Here, Rockin’ Wellness knows that this customer bought a one month supply of a supplement. They use this information in their email to restate the product’s benefits and remind them that they might be running low. This should create the need for another purchase. Rockin’ Wellness uses personalization and a “We’d Hate for You to Miss Out” angle in their message. The email focuses on the energizing qualities of their product to create urgency.
Rockin’ Wellness uses 30 and 60 day replenishments. If the product is meant to last 30 days, a replenishment email is sent out 20 days post-purchase. If it’s a 60 day supply, an email is sent out on day 50.
If the product you are selling is consumable in any way, shape or form, you want to make sure that you aren’t leaving any potential revenue untapped. Replenishment email campaigns provide a great source of recurring revenue if triggered at the right moment.
These campaigns work best with products that have very predictable usage patterns. Identify the consumable used and build campaigns that target the exact moment the product is scheduled to run out.
In the examples above, Rockin’ Wellness makes their message known right away and the call to action is clear. There should be no friction in the reordering process. Make sure all payment information is stored and ensure the customer that they are only a couple clicks away from reordering your amazing product.
Below we have a personalized and targeted win-back email from VetRxDirect does several things to re-engage a lapsed customer. Right away the customer knows they are sorely missed. VetRxDirect also emphasizes their 5 star customer rating and makes some cute four legged friends the visual stars of the email. A discount is offered as well as a personalized narrative.
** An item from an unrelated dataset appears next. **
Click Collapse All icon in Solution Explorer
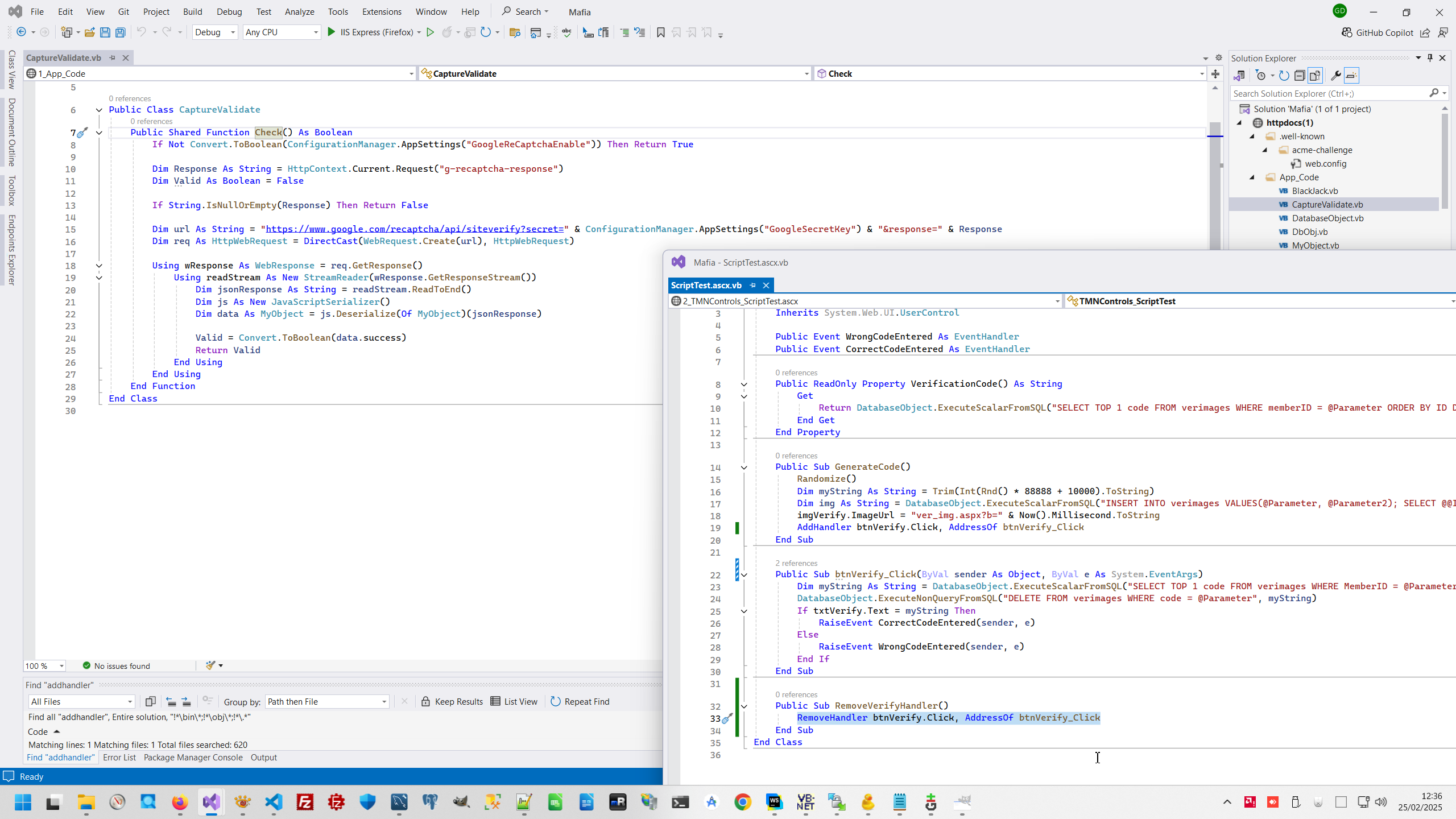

Sadly, we all know that customers go inactive for some reason or another. Win-back campaigns are crucial when this happens. They are designed to do exactly what they say; win back defective customers and motivate them to purchase from you again.
Win back campaign emails trigger on a period of purchase inactivity or latency. Measure the length of latency, or time between purchases. If a customer has been latent for 35 days, send an email on day 36 that offers incentive to return. You’ll need to analyze your customer dataset to determine the average time between first and second purchases. Use this data to trigger the win back campaign so that it reaches the customer as they begin to appear at risk for churning.
This is the most important post purchase campaign, and for good reason. It costs more to obtain a new customer than it does to keep an existing one, so you’ll want to reach deep down in your bag of tricks for these win back offers and incentives. This is a no brainer.
Customers are more likely to purchase again if there’s something in it for them. This could be a discount, a coupon, free shipping, or a free gift. Make sure you convey urgency in your offer however. Let them know that this deal has an expiration date.
We’ve said it several times already, but this campaign is so important in retaining your valuable customers and keeping them happy. You’ll want to pull out all the stops with these offers and make sure your emails are eye catching and your copy on point. Once a customer decides to leave you for good, it can be nearly impossible to get them back.
The Right Message at the Right Time Always Wins
Non targeted batch and blast email sending is not an effective email marketing strategy, and can even hurt your bottom line and reputation. Marketers who still send these generic, mass emails are no doubt seeing their ROI from email stagnate or decrease.
At Rejoiner, after sending millions of emails, we’ve found that targeted emails based on where a customer is on the lifecycle curve get better results and increase ROI.
Lifecycle email campaigns drive customer retention and spark quality engagement with new and potential customers. Given all the data on the success of lifecycle emails, it’s surprising to learn that they still only make up a small percentage of eCommerce emails, with daily, calendar-based, and transactional emails being the majority.